So to sum up, the principal of a school in Colorado encouraged some sort of multicultural program at his school. As part of this people were allowed to recite the pledge over the loud speaker at school other languages besides English. Spanish and French had already been used with no complaints.
However, on the day in question they recited it in Arabic, which of course means that "God" was translated as "Allah," because that is the Arabic word for god and would be used by Arabs no matter what religion they belonged to. Unfortunately, our country is filled with those who are, shall we say, linguistically ignorant. Because of this, people in his school district have become angry, claiming that this is un-American and and promotes Islam.
What strikes me as funny is that I cannot count the number of times that I have had Christians tell me I was overreacting to things like the "under God" in the pledge or the "In God we trust" on our coins. When I suggest that I feel as though those of us who do not believe are not being treated equally as citizens with such things on our coins and in our pledges I'm told that I am "being too sensitive" or I'm making too big a deal out of it.

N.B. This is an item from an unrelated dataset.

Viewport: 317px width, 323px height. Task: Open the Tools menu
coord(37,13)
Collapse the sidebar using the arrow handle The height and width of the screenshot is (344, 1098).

I've often wondered how those same believers would react if they felt that someone was asking them to pledge allegiance to some god they didn't believe in. Of course I've asked, but I've never been able to get a real answer from them. I suppose I have my answer now.
If I thought it would do any good I would point out to them that if "under God" wasn't in the pledge in the first place this wouldn't have happened. This sort of thing is exactly why we should be keeping religion out of government in the first place.